The lines to copy run from the one containing "The height and width of the screenshot is (750, 1000)." to the very end of the records; give them exactly, and only them, without pictures.

[Items from a dataset]
»»

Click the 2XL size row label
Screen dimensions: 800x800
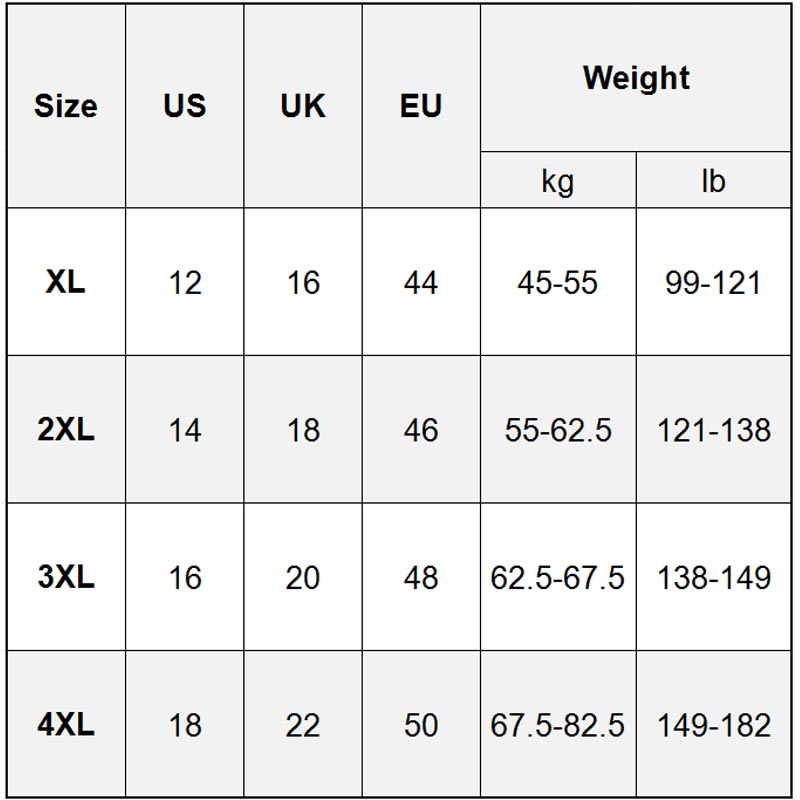point(66,429)
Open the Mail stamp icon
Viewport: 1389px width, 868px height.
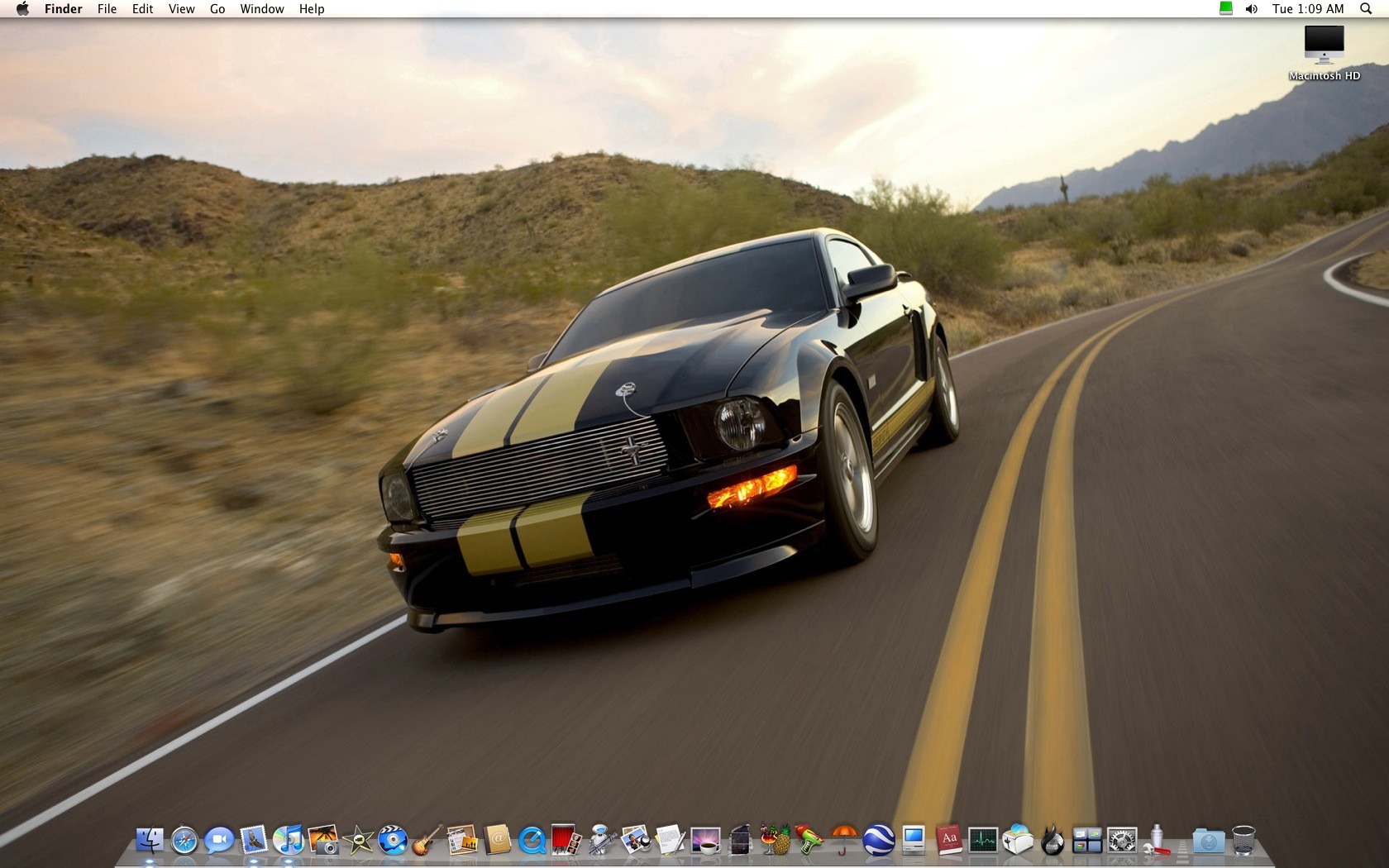254,841
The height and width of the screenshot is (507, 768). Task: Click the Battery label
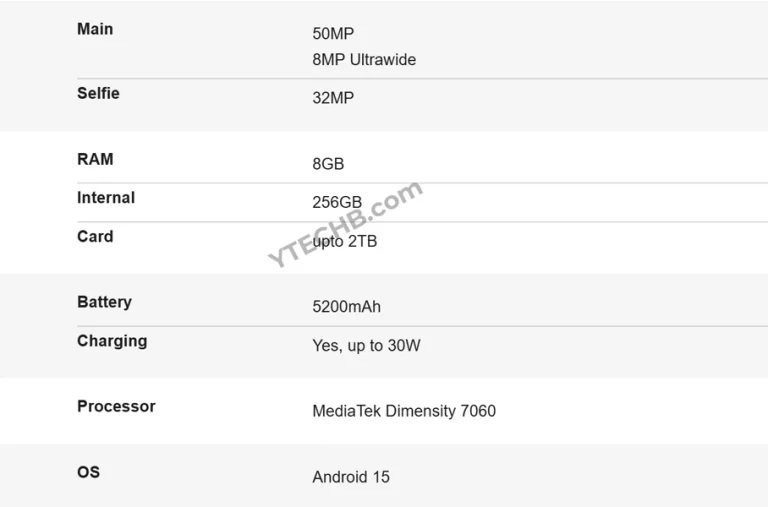104,302
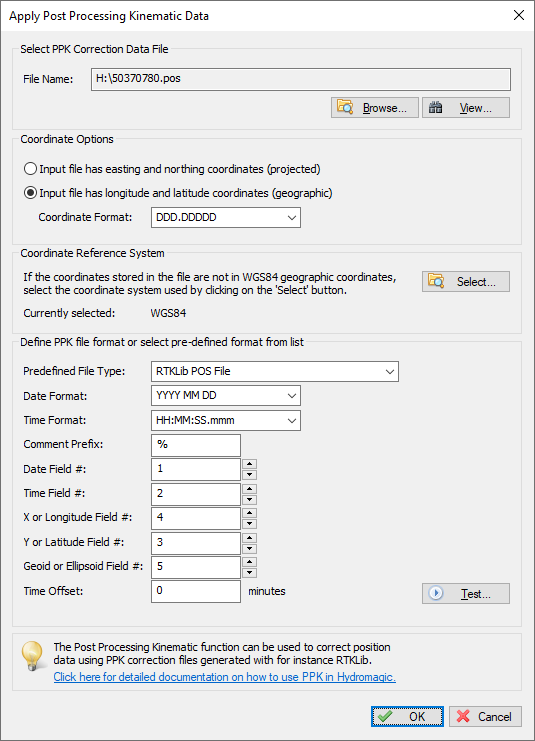Expand the Date Format dropdown
This screenshot has height=741, width=535.
pos(226,396)
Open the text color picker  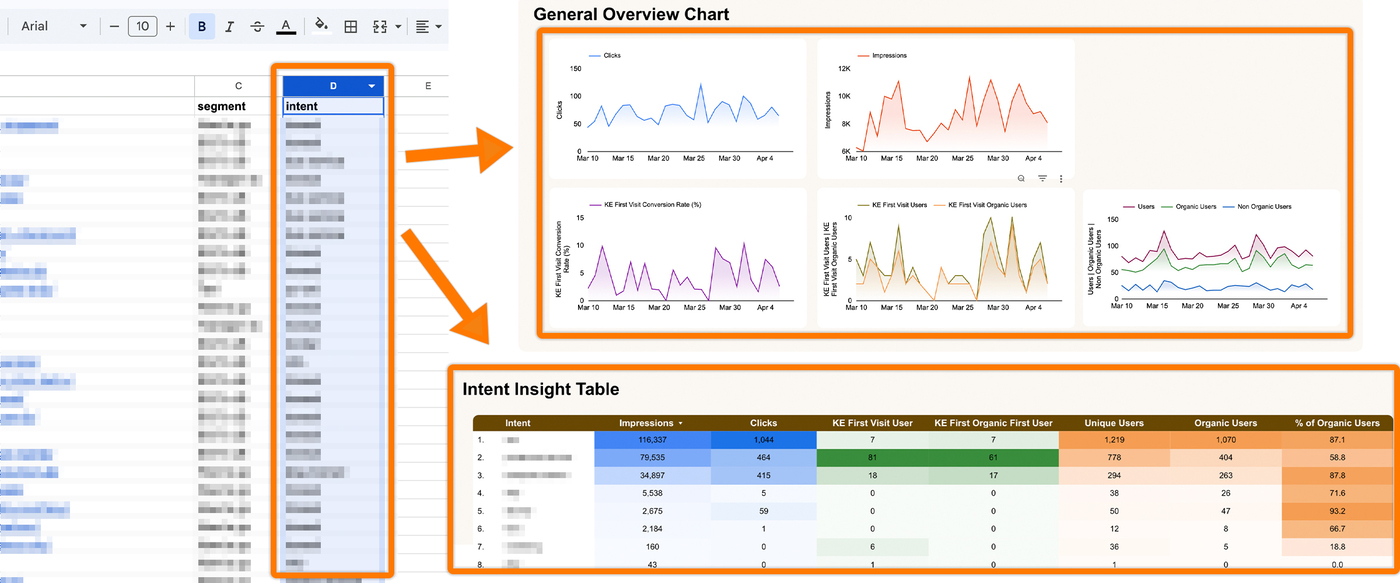click(x=286, y=26)
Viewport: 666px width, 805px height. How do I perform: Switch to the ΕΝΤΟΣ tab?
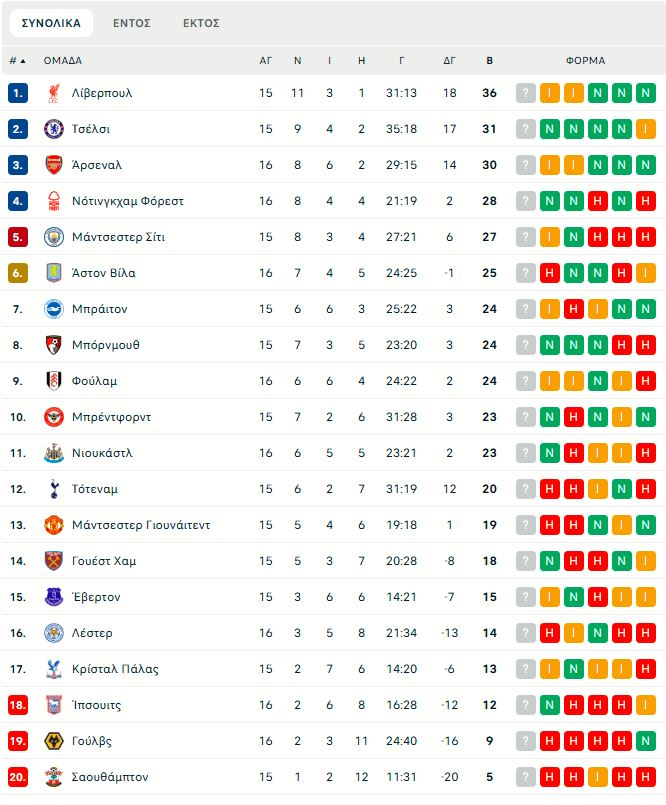click(x=132, y=23)
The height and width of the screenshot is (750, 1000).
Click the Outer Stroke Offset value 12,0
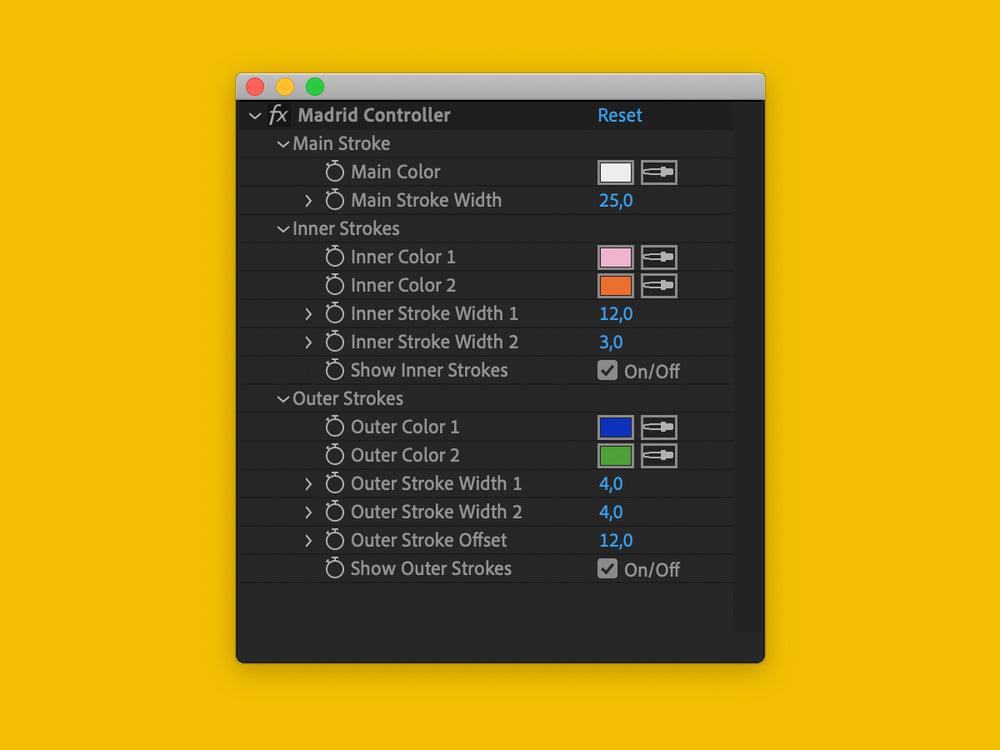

««

■ **Response for this exercise**
The height and width of the screenshot is (750, 1000).
Click the Outer Stroke Offset value 12,0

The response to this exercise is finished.